Raw records
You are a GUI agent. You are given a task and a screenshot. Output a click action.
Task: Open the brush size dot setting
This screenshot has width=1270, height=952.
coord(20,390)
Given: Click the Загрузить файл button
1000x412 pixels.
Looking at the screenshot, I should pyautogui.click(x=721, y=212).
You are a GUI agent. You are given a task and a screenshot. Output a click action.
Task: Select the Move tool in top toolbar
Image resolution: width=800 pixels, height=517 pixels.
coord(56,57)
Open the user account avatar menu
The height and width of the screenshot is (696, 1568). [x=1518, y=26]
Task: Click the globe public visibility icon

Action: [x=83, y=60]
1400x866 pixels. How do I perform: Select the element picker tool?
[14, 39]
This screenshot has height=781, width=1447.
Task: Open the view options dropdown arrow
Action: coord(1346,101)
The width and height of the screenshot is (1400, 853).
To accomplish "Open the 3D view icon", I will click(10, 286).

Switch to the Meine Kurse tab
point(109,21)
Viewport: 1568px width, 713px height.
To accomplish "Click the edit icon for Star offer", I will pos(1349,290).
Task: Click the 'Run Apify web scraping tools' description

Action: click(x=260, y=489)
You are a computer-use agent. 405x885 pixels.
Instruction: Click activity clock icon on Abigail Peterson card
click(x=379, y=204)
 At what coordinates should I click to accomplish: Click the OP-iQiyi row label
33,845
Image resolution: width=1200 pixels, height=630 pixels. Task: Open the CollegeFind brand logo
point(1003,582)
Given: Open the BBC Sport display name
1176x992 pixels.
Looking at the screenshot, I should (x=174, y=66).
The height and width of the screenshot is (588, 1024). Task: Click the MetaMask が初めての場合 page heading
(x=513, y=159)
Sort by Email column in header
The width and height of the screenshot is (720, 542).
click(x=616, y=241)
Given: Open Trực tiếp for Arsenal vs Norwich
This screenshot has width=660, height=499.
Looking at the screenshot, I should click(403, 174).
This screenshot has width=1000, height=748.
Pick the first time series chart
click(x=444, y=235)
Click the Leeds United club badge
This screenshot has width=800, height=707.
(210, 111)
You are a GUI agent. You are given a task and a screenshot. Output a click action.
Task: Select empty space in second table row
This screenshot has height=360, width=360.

▸ What is asked
Which lines in the listing contain the string "pixels"? Return each of those lines in full.

▸ Answer to the problem
1000x412 pixels.
Image resolution: width=800 pixels, height=517 pixels.
1400x866 pixels. How do I perform: Select the element picker tool?
You are a computer-use agent. 405x885 pixels.
Image resolution: width=1200 pixels, height=630 pixels. Task: Open the CollegeFind brand logo
1176x992 pixels.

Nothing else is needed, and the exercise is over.